Another advantage a red cedar greenhouse has over aluminium is that it looks more natural and is much more attractive. It can easily become a major ‘feature’ in your garden. Over time, the cedar acquired a silvery grey patina and the greenhouse complements the surrounding garden.


Whilst cedar is an incredible choice for that natural, bare-wood finish, it is a more expensive option and should not be painted. But what if you want a painted finish?

Pressure treated Redwood will give you longevity, and a wide range of painted finishes and designs will allow you to choose the ideal greenhouse for your garden. From lean to’s and potting sheds to grand Victorian models, Redwood greenhouses may not be as expensive as their cedar counterparts but the options are numerous.

We offer the full range of British made Swallow Greenhouses which are delivered and installed nationwide.

Positioning Your Greenhouse

Generally speaking, free standing greenhouses are best positioned with the ridge running from east to west. Where possible, try to keep well away from roads, trees and play areas (for obvious reasons!).
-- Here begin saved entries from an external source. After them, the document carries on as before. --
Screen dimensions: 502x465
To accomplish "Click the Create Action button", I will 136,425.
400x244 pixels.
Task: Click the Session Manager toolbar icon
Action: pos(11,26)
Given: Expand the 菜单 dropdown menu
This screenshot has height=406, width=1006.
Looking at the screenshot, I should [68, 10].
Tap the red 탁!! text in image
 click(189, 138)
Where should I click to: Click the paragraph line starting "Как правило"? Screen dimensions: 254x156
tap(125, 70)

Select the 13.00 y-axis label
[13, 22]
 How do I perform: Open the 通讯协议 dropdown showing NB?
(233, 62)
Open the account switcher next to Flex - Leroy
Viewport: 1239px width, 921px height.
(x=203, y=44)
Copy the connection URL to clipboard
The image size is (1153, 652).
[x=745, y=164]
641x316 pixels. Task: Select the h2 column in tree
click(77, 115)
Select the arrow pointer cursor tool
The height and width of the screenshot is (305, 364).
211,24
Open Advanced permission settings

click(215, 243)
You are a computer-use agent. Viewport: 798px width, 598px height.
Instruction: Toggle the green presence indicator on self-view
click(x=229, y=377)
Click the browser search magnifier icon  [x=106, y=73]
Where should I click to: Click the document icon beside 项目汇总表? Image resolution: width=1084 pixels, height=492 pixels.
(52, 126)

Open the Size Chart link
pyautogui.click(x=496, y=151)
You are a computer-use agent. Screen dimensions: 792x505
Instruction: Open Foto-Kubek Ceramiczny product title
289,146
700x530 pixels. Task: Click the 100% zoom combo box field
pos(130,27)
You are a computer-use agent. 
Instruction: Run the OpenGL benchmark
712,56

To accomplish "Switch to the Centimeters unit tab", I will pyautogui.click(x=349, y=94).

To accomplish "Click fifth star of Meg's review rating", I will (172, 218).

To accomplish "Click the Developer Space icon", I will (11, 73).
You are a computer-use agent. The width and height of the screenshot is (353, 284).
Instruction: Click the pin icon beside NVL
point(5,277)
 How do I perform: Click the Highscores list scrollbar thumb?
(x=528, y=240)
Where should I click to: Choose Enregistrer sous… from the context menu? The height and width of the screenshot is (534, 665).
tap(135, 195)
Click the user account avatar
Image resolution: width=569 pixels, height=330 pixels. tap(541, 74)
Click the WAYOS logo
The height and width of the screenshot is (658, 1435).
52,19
Accessibility is a major factor well worth consideration too, as you will want to be able to nip out to your greenhouse regularly. With this in mind, we would recommend keeping it as close to the house as possible. This will also be advantageous if you require power and water within, as well as hauling your bumper crops of vegetables into the kitchen later in the growing season.

Healthy Living

In these days of soaring food prices, the ‘grow your own’ campaign has taken off with a vengeance, so where better to start your own quest for healthy and tasty food than in your very own greenhouse? You don’t need artificial heat to achieve great results, and you’ll be growing and harvesting your own crops for a lot less than they will cost you are the supermarket, and organically too if you so wish!

Extend your growing season

Even with an unheated greenhouse you can extend your growing season at both ends, starting off crops early and ensuring that more tender plants get a head start against garden-sown equivalents. It’s the perfect way to start early vegetables such as beans and peas, protecting them from the elements inside the greenhouse and making sure they are ready to plant out sooner into the garden.

Once you’ve got a crop of salads, tomatoes and an array of herbs, fruit and vegetables, they will keep on growing for much longer in the protection of the greenhouse warmth. You’ll be wowing your friends at Christmas with the last of your summer tomatoes, new potatoes harvested straight from the greenhouse and all manner of other out of season, tasty leaves and delicacies!